Isn't There a Prescription for That?

The first production of my boyfriend’s work that I ever saw was a one-act “oratorio” called “Poodle Rescue,” performed in a Minneapolis theater. I had listened to it on CD long before, so I knew what to expect from the show, but never having been involved with anyone in professional theater, I didn’t suspect what would come afterward. At the reception, Rob, a celebrity, was mobbed by admirers, and I, an extraterrestrial, was shoved into a far corner, where I played a humdrum tournament of solitaire on my PDA until it was time to leave.

I wasn’t missed.

Flash forward two years: I’ve developed my theater legs. At the performances this past weekend, I hobnobbed with the movers and shakers of Minneapolis and consumed too many carbohydrates.

It’s a beautiful thing, feeling wanted. I suppose the little voice in my head whispering that they’re sucking up to me to stay on Rob’s good side will eventually fade. (Or switch back to providing step-by-step instructions for staging elaborate homicides of people who cut me off in traffic.)

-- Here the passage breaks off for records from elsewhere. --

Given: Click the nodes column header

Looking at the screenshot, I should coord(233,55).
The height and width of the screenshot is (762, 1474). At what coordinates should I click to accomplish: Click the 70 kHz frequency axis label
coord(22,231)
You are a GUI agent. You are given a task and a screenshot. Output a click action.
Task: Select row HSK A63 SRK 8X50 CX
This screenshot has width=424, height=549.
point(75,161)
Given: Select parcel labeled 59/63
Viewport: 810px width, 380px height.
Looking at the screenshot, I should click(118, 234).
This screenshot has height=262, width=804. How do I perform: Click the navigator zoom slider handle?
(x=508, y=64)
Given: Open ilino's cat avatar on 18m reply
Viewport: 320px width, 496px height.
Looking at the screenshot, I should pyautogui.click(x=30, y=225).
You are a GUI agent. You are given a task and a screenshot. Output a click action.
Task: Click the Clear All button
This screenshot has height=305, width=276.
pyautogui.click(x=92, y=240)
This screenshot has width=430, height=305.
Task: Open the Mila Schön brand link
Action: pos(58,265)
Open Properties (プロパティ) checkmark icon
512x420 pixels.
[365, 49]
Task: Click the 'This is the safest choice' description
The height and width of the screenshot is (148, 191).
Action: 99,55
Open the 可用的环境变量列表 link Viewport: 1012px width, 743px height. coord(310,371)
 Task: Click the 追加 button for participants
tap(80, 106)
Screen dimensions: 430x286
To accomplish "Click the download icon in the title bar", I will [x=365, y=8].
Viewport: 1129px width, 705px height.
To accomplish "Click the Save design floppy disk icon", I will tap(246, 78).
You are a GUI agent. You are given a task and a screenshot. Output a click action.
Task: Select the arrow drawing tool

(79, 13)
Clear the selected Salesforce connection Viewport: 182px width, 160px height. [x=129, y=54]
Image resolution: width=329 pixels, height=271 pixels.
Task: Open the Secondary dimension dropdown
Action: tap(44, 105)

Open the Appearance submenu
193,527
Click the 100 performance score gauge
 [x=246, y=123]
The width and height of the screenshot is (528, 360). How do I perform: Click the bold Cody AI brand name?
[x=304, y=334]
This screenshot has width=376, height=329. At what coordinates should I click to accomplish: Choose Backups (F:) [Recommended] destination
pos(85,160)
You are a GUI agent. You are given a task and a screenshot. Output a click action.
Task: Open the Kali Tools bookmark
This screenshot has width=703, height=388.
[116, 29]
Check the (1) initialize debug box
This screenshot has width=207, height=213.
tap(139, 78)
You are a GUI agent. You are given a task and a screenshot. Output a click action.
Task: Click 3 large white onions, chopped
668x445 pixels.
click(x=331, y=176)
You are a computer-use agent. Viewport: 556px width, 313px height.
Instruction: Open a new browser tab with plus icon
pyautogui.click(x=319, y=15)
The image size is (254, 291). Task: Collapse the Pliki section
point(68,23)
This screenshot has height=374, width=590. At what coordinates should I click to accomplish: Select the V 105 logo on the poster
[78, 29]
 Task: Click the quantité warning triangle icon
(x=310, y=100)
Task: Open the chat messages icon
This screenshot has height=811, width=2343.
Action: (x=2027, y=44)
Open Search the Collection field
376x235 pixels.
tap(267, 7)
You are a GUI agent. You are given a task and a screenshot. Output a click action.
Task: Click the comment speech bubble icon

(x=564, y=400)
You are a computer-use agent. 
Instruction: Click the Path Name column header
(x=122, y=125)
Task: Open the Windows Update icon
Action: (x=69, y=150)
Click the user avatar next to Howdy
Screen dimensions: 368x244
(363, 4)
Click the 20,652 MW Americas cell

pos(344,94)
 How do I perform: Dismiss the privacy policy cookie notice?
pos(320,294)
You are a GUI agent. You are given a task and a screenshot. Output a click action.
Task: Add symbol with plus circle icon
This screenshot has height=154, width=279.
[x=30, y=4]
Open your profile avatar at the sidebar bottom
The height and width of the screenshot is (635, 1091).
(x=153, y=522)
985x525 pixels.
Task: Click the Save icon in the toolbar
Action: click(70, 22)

As a rule, I’m uneasy in crowds because my mind is distracted by pinpointing who the Republicans are, but this is not to say that I don’t usually function well on my own. In fact, despite my ingrained misanthropy, I make friends easily and could chat with strangers all night long. So the mystery is not where my social confidence vanished to, but why it abandons (or, I hope, abandoned, past tense) me only in situations where Rob is on his home turf.

Just add it to the list of disorders I’m paying my therapist to shake her rattle at.